TEXTE À LIRE>

La fuite en avant de tout un pays
Si l’État islandais est très peu endetté (27% du PIB en 2006) il n’en n’est pas de même des ménages et des entreprises qui ont beaucoup eu recours au crédit depuis le début des années 2000. Fin 2007, le taux d’endettement des ménages islandais représentait 240% de leur revenu disponible brut; 3 fois plus qu’en France! Les hommes d’affaires islandais, en particulier, ont racheté à tour de bras des banques, des immeubles, des hôtels de luxe, des grands magasins, particulièrement dans les autres pays nordiques et au Royaume-Uni.
Ce modèle économique basé sur un endettement massif n’est viable que si la valeur des actifs achetés progresse plus rapidement que le stock de dette (capital plus intérêts). Malheureusement aussi vrai que les arbres ne montent pas jusqu’au ciel la crise des subprimes, parti des États-unis, viendra tout balayer.
Début 2006, première alerte, le Kròna, la monnaie islandaise, est malmenée sur le marché des changes. La banque centrale islandaise intervient en vendant des devises étrangères qu’elle détient en réserve et en augmentant les taux d’intérêts directeurs afin de stopper sa chute, en vain, le Kròna va perdre 1/3 de sa valeur en six mois. Le « roi est nu », la banque centrale a utilisé toutes ses cartouches c’est aux banques commerciales que revient la responsabilité économique de prendre le relais.

ÉNONCÉ ÉCRIT 1>
Recopiez le passage du texte sur l'Islande, depuis « Ce modèle économique » jusqu'à « prendre le relais. ».
ÉNONCÉ ÉCRIT 2>
Selon le texte sur l'Islande, dans quel but la banque centrale islandaise a-t-elle vendu des devises étrangères et relevé ses taux d'intérêt directeurs début 2006 ?
Appuyez-vous uniquement sur le texte ci-dessus.

DONNÉES ENREGISTRÉES>
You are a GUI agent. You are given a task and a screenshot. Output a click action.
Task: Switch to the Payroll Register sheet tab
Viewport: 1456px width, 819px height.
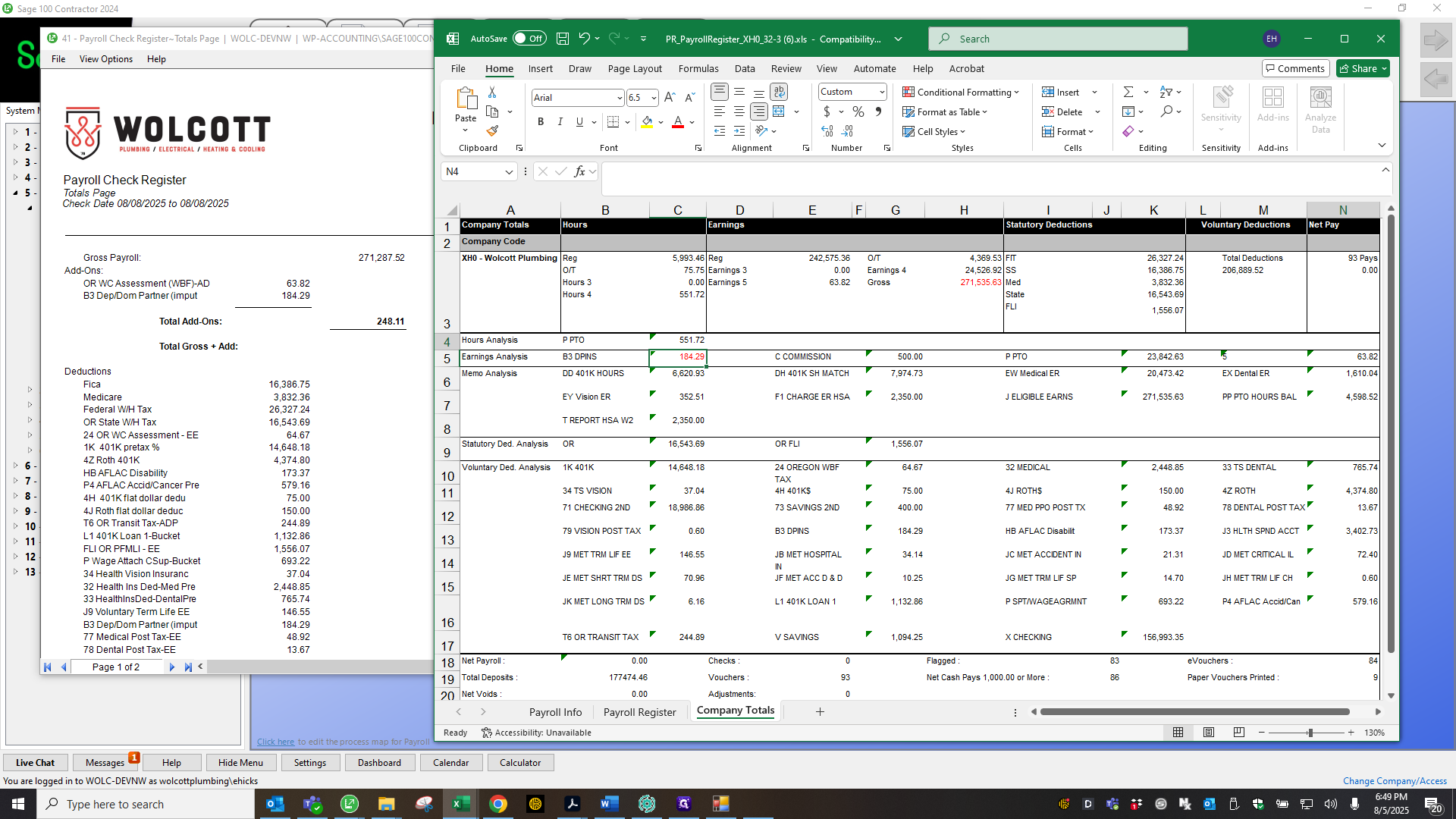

RÉPONSE 1>
Ce modèle économique basé sur un endettement massif n’est viable que si la valeur des actifs achetés progresse plus rapidement que le stock de dette (capital plus intérêts). Malheureusement aussi vrai que les arbres ne montent pas jusqu’au ciel la crise des subprimes, parti des États-unis, viendra tout balayer.
Début 2006, première alerte, le Kròna, la monnaie islandaise, est malmenée sur le marché des changes. La banque centrale islandaise intervient en vendant des devises étrangères qu’elle détient en réserve et en augmentant les taux d’intérêts directeurs afin de stopper sa chute, en vain, le Kròna va perdre 1/3 de sa valeur en six mois. Le « roi est nu », la banque centrale a utilisé toutes ses cartouches c’est aux banques commerciales que revient la responsabilité économique de prendre le relais.

RÉPONSE 2>
Elle cherchait à stopper la chute du Kròna, la monnaie islandaise, alors malmenée sur le marché des changes.